Assistir a Valentina dormir é como mergulhar fundo num oceano de sensações.
Fico parado do computador escutando a respiração e babo em detalhes a minha filha.
Me perco, me encontro, me vejo hoje onde não pensava estar ontem.
Me disperso, me recolho, fico preocupado com a vida dela e busco forças.
Respiro, expiro, penso em seguir, mudar tudo.
Sigo no enigma mais claro e na sabedoria mais vulgar de tudo o que é, sem nenhuma razão especial de ser quando a vejo dormir.
Não hesito; me deixo levar nos pensamentos.
Ela me traz essa reflexão e o que vem dela deixo fluir.
Me deixo levar antes que seja tarde, antes que seja um poente finito.
Ela me ensina tanto, sem falar nada, com quatro anos, dormindo, só de olhar Entendo e aprendo que o despedir de um dia lindo que não se repetirá é, na verdade, uma cortina aberta para a verdade.
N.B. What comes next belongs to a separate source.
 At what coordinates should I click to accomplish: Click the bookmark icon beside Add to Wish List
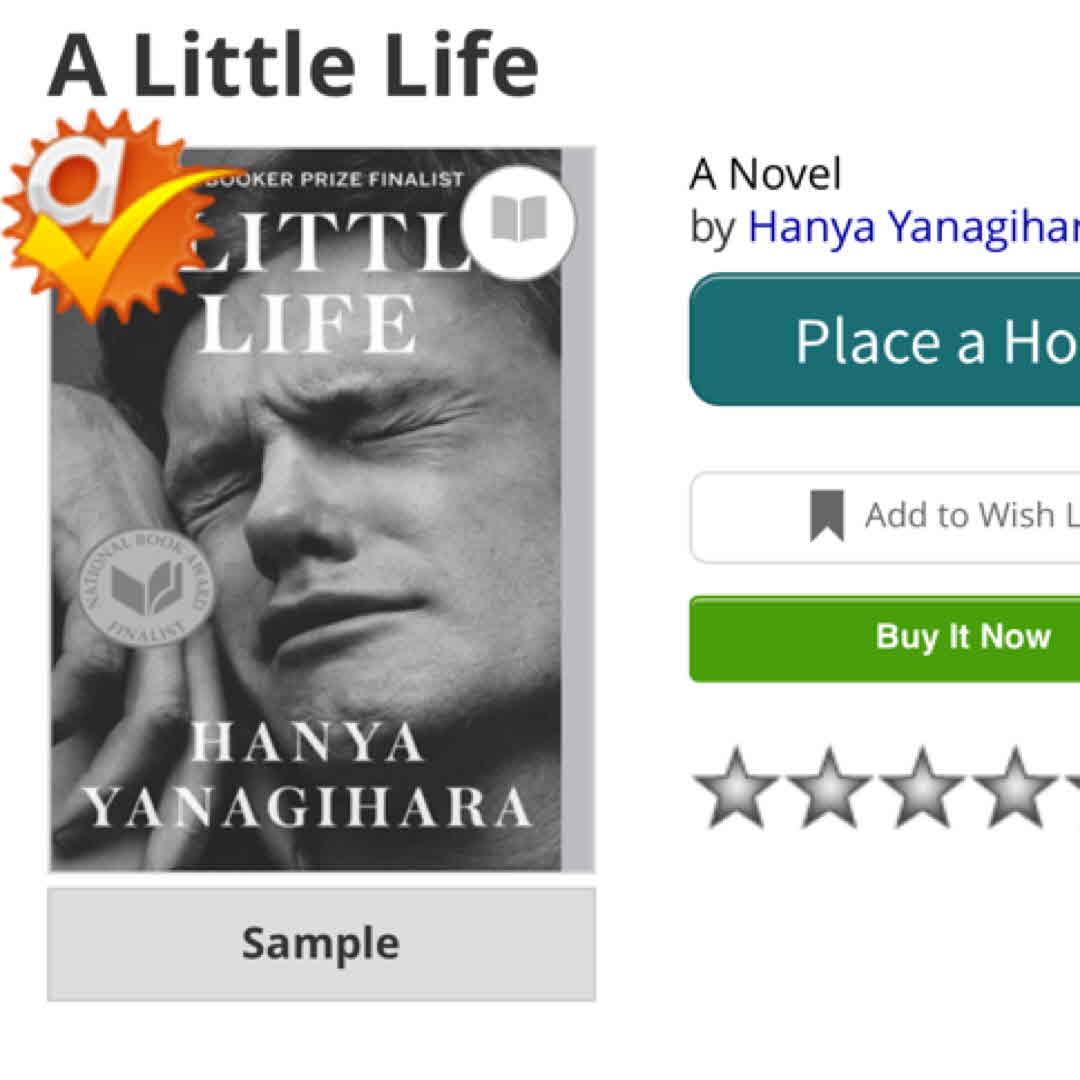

E que a linha do horizonte vista dessa janela e suas formas inalcançáveis sejam da força e da fonte para a noite que virá, pois lá, enquanto eu estiver vivo, vai dormir uma criança.
E olhando bem, dentro do coração dela, dorme também a criança que eu fui um dia, com todos os meus sonhos.
Olho, observo.
Ela ameaça acordar, mas dorme de novo ao receber meu carinho.
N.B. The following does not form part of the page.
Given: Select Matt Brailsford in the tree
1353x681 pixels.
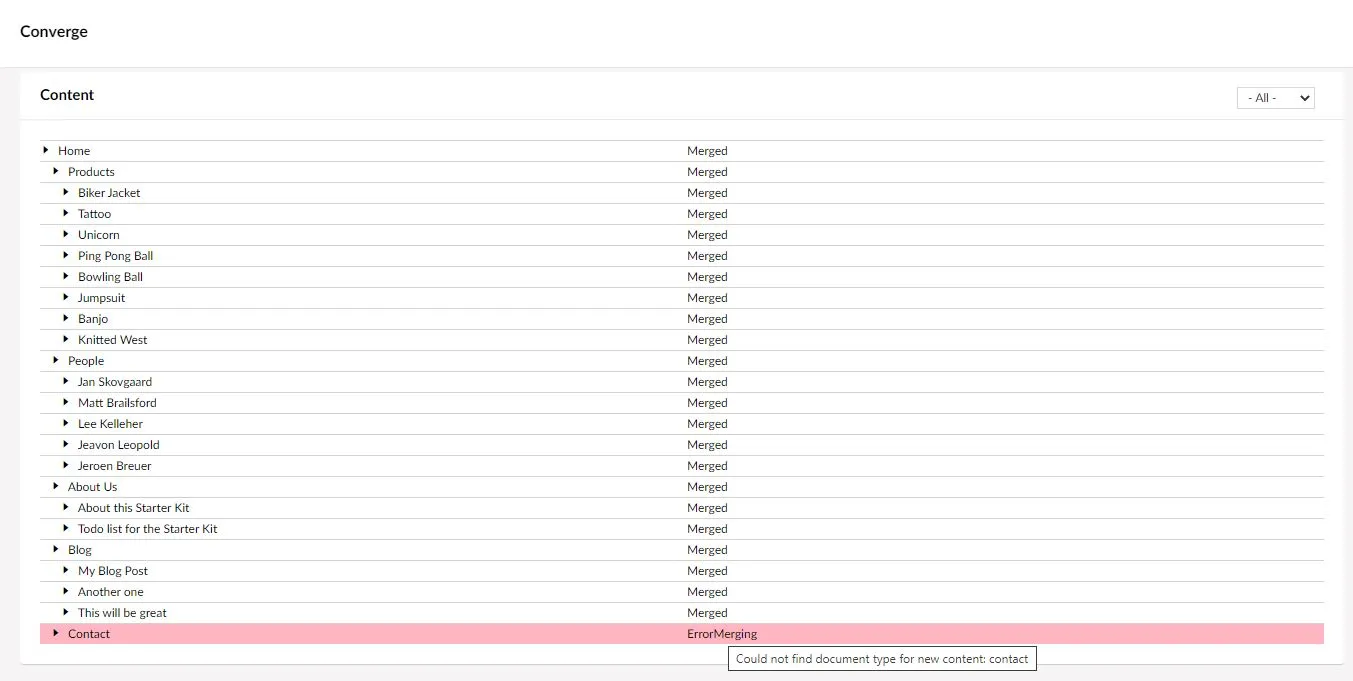Looking at the screenshot, I should coord(117,403).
Que bom que ela ainda é criança.
A vida é tão difícil, tão dura, tão injusta, tão cruel, tão desumana, que eu não saberia como cobrar um conforto e um abraço de quem devo abraçar e confortar.
Agradeço por ela existir.
Penso em nossa história.
Afinal, ela é tudo para mim hoje, mais do que eu achava que fosse ontem.
Há dois anos então, nossa! O amor só cresce.
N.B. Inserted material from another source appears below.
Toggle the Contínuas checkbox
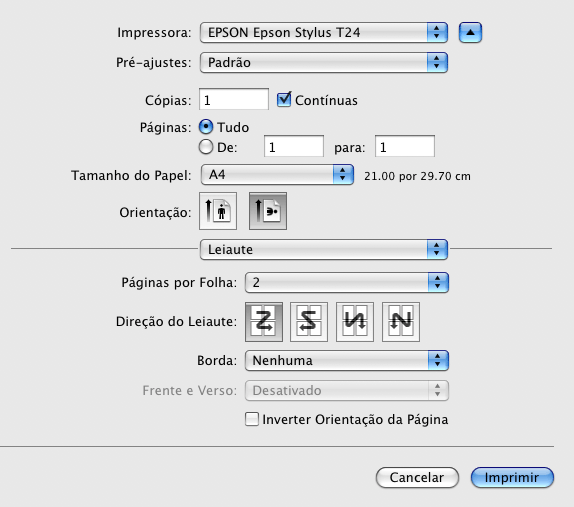574x507 pixels. tap(284, 100)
Em palavras não ditas, escuto o ruidoso silêncio da respiraçãozinha dela, que não me deixa concentrar em outra coisa.
Dizem que Deus sempre falará para um pai que observa a filha dormir.
É verdade.
Se ele existe e algum dia falou comigo, não seria em outra situação.
Olho bem no centro do seu rostinho e penso disso tudo, que a mim fica a sensação de tudo ao mesmo tempo, do mais contraditório tipo: dos acertos na vida ao tempo perdido, do sonho errado, do passado que você nunca mudaria, do desânimo diante de uma caminhada que no fundo você pensa que pode não ser o melhor pra vida dela.
Não dá para definir se é tristeza, euforia, ansiedade, alegria, desilusão, esperança, razão, emoção, ou apenas angústia e preocupação.
Acho que é um misto de tudo isso com uma grande pitada de não saber nada sobre a vida.
É um misto de tudo.
Em que me despeço e peço, fico olhando até pegar no sono também, quando, aos poucos, vou apagando e esquecendo memórias de um futuro que ainda não foi.
Aceito o que o passado tem sido, sem glória, sem lamento.
Tento dormir pensando bem sobre tudo isso, e aprendo sob escombros das lembranças, sem que eu e ela, sem que ninguém se aventure ao resgate, pois num coração de verdade, não há chance de resgate, só remendos, apenas sangue estancado.
E é por isso que perceber toda inocência de um filho perante o mundo nos emociona, nos faz chorar, nos orgulha em alegria, mas também nos rasga o peito de dor.